2. Weekly and Long-Weekend Stays are Important Secondary Drivers

  • The “Sweet Spot” for Shorter Stays: Minimum stays of 7 nights and 3 nights have very similar and significant occupancy percentages, both hovering around the 30-31% mark.

  • Conclusion: There is substantial demand for weekly vacations and extended weekend trips. For hosts not targeting the monthly market, these two durations appear to be the most effective for maintaining occupancy.

3. Very Short Stays Contribute Less to Overall Occupancy

  • 1-2 Night Stays: While extremely common in the short-term rental market, minimum stays of 2 nights (~26%) and 1 night (~20%) contribute less to the total annual occupancy than the 3, 7, 28, and 30-night options.

  • Implication: This could indicate that while these bookings may be frequent, the higher turnover results in more unbooked “gap days,” leading to a lower overall occupancy percentage over the course of a year compared to longer, more continuous stays.

4. Specific Durations are Less Effective

  • Low Occupancy for 4, 5, and 14 Nights: Minimum stays of 4 nights (~14%), 14 nights (~4%), and 5 nights (~3%) show the lowest annual occupancy percentages.

  • Conclusion: These specific booking windows seem to be less popular with guests or less successfully utilized by hosts compared to the standard 1-night, weekend (2-3 nights), weekly (7 nights), or monthly models.

Strategic Implication for Hosts: To maximize annual occupancy, the data suggests targeting the 30+ day market is the most effective strategy. If that is not feasible, focusing on 7-night (weekly) or 3-night (long weekend) minimums would be better than setting minimums of 1, 2, 4, 5, or 14 nights.

Key Insight The data suggests that decreasing booking frequency (by raising minimum nights to 28+) actually increases your overall business performance (occupancy).

Which listing types have the highest occupancy rates?

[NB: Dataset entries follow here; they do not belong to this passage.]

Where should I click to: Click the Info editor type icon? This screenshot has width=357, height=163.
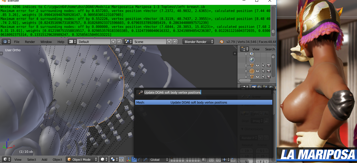[x=6, y=42]
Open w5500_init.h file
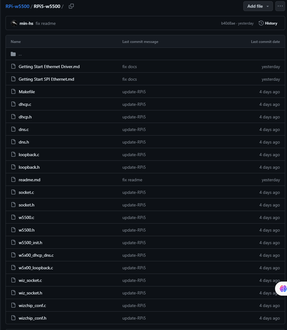Image resolution: width=287 pixels, height=330 pixels. 30,243
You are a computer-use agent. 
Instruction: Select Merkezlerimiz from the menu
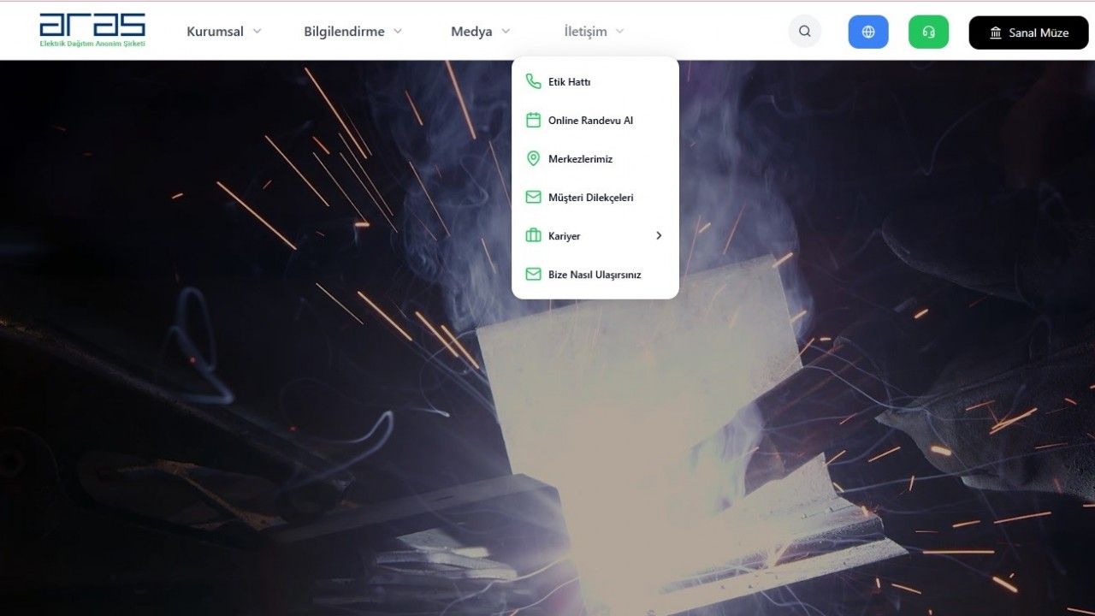[580, 159]
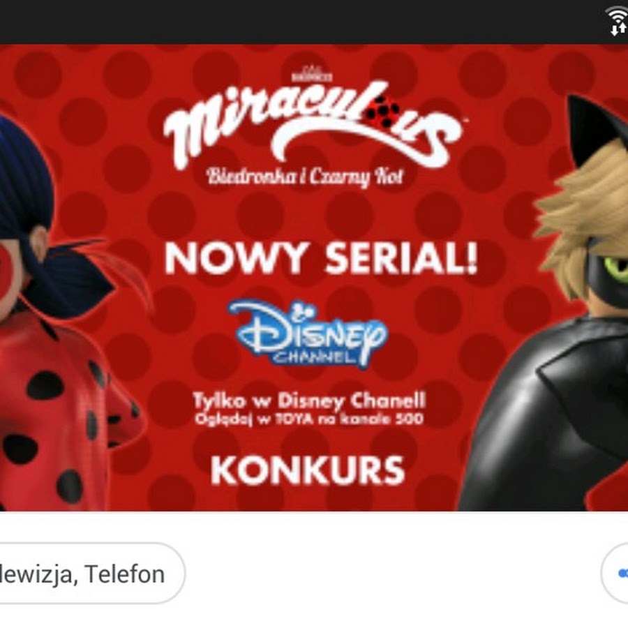
Task: Click "Tylko w Disney Chanell" text
Action: point(309,401)
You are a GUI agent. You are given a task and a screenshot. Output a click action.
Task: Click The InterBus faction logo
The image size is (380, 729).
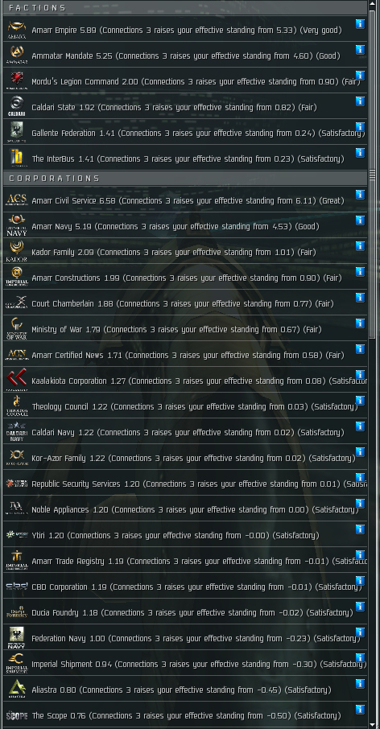tap(17, 158)
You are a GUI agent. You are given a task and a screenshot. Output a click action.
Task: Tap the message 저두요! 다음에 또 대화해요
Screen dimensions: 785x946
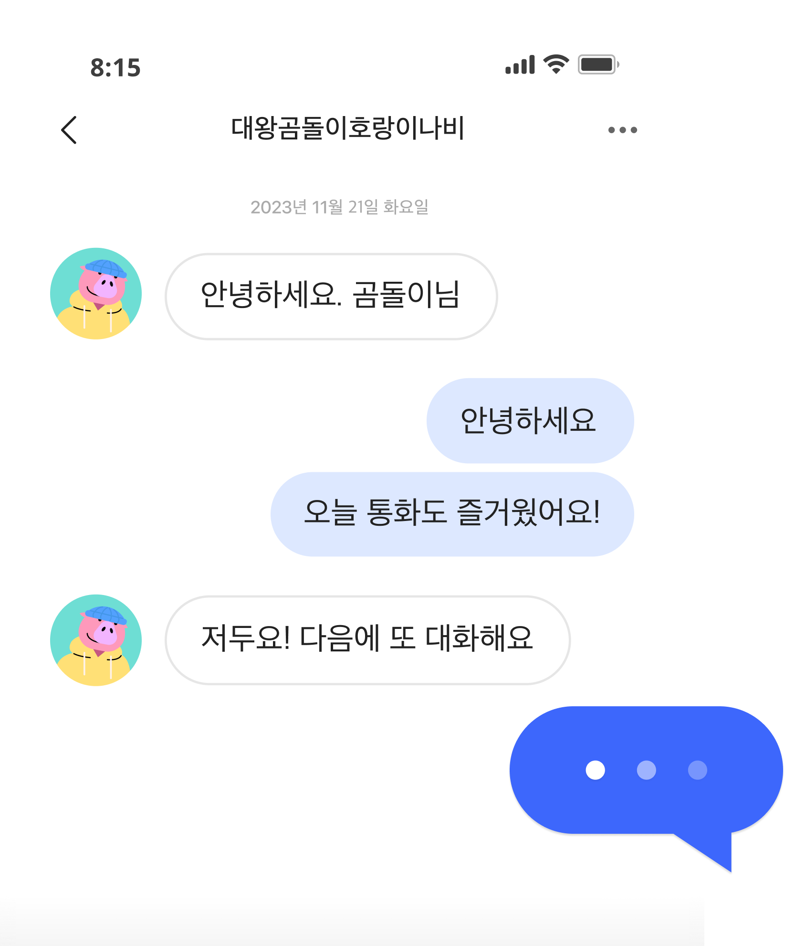(x=367, y=640)
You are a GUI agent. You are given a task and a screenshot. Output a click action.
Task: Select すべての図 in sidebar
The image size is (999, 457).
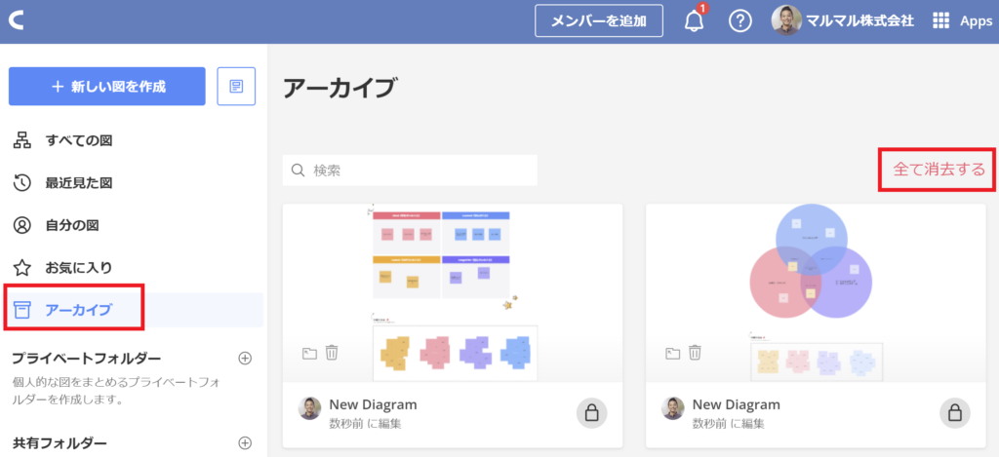click(x=78, y=140)
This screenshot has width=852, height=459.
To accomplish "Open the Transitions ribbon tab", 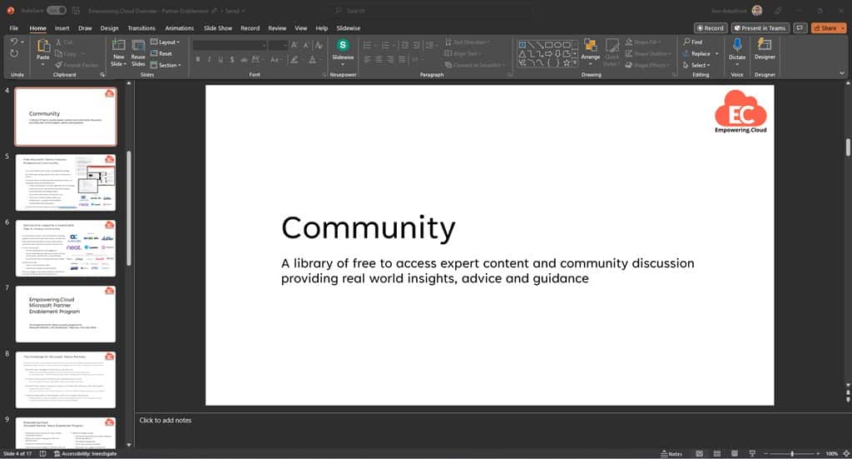I will tap(141, 27).
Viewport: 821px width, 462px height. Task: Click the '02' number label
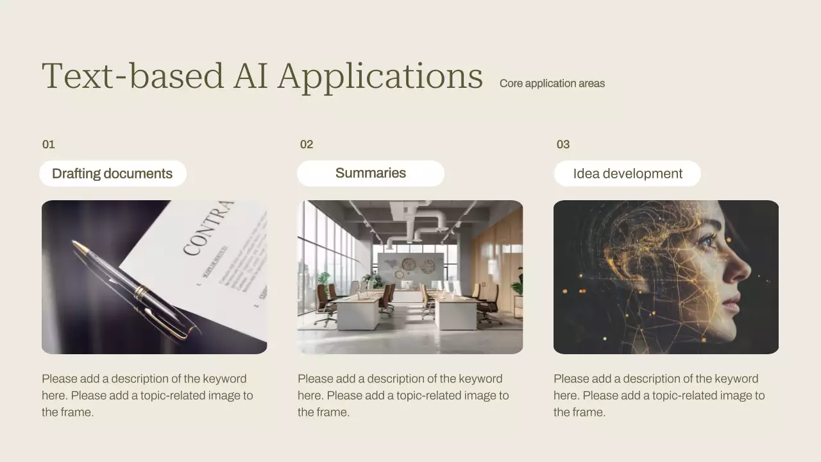[307, 144]
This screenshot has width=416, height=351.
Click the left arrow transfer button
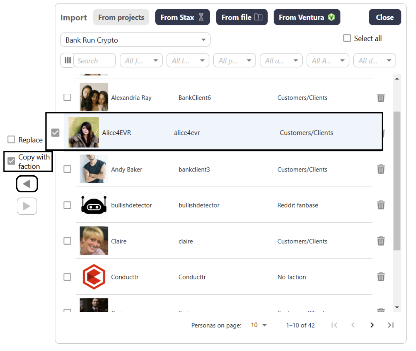(x=27, y=184)
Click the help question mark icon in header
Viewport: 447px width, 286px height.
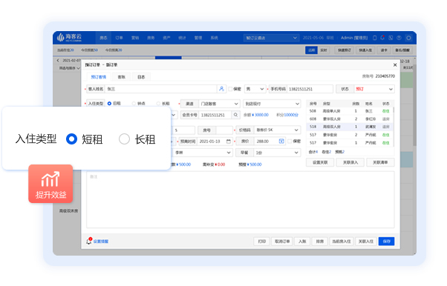[399, 38]
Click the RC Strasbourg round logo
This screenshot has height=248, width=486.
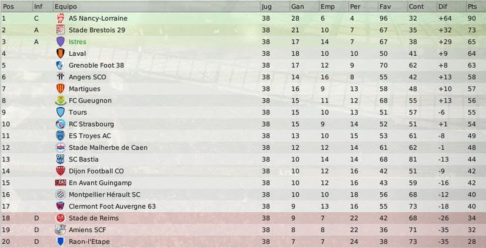click(x=60, y=124)
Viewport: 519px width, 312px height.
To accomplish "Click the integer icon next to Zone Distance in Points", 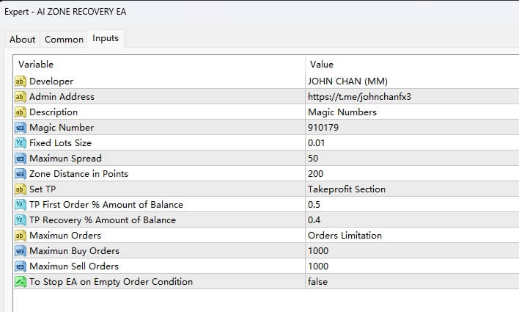I will tap(21, 173).
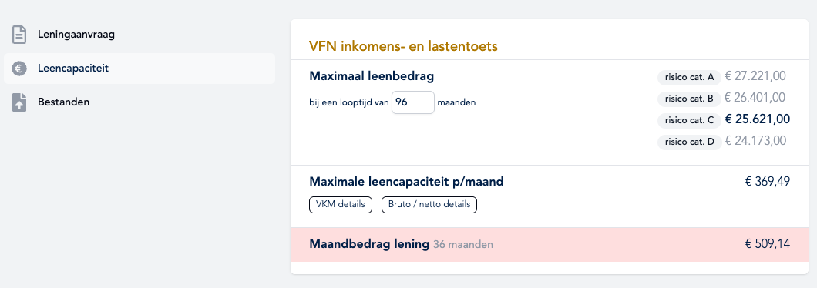The image size is (817, 288).
Task: Open the Leningaanvraag menu item
Action: click(139, 35)
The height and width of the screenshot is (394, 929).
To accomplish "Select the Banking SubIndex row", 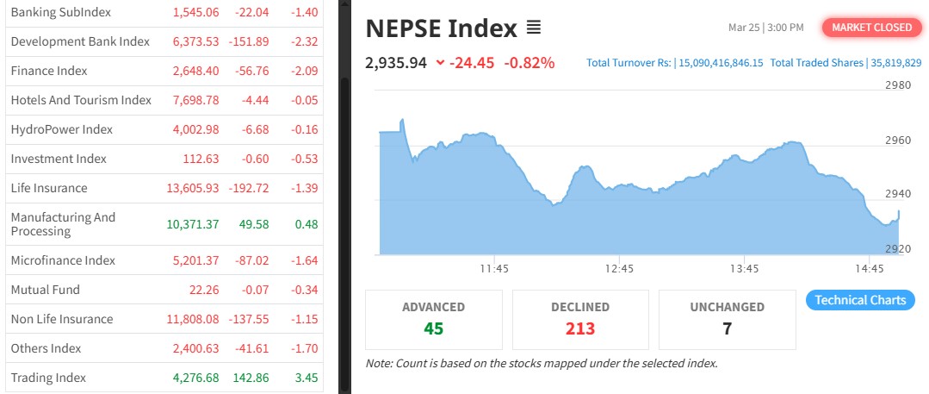I will 60,13.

listing_types_vs_occupancy_rate = df.groupby('room_type')['annual_occupancy'].mean().sort_values(ascending=False).round(2)
listing_types_vs_occupancy_rate
room_type
entire_home     25.05
private_room    15.08
hotel_room       3.00
Name: annual_occupancy, dtype: float64

Entire Homes are the most common listing type to be booked at a rate of 25.05%, followed by Private Room at a rate of 15.08% and lastlyHotel Rooms making up 3.0% of the total occupancy rate

How many listings per host on average?

no_of_hosts = df['host_id'].unique()
len(no_of_hosts)
205

Our dataset has 205 unique hosts all who own either one or a bunch of listings within Nairobi

no_of_listing_per_host = (
    df.groupby('host_id')
      .agg(
          host_name=('host_name', 'first'),
          number_of_listings=('listing_id', 'count')
      ).sort_values(by='number_of_listings',ascending=False)
)

no_of_listing_per_host
vertical-align: top; } .dataframe thead th { text-align: right; }
host_name number_of_listings
host_id
35945714 Samra Apartments 19
308523342 Damaris 8
8042369 Sherry 7
145631743 Diana 6
43851715 Duncan 5
... ... ...
322215915 David 1
326653326 Alain 1
327031637 Lillian 1
363302880 Nyangaga 1
429266147 Anata 1

205 rows × 2 columns

top_host = no_of_listing_per_host.iloc[0]
print(f"Top host: {top_host['host_name']} with {top_host['number_of_listings']} listings")
Top host: Samra Apartments with 19 listings
print(f"Total hosts: {len(no_of_listing_per_host)}")
print(f"Average listings per host: {no_of_listing_per_host['number_of_listings'].mean():.2f}")
print(f"Max listings by one host: {no_of_listing_per_host['number_of_listings'].max()}")
print(f"Min listings by one host: {no_of_listing_per_host['number_of_listings'].min()}")
Total hosts: 205
Average listings per host: 1.46
Max listings by one host: 19
Min listings by one host: 1

The dataset contains 205 unique hosts, with an average of 1.46 listings per host, indicating that the market is largely composed of small-scale hosts. Most hosts operate a single listing, as reflected by the minimum of one listing per host. However, there is evidence of professional or portfolio-style hosting, with the largest host, Samra Apartments, managing 19 listings. This highlights a market structure dominated by individual hosts alongside a small number of high-volume operators.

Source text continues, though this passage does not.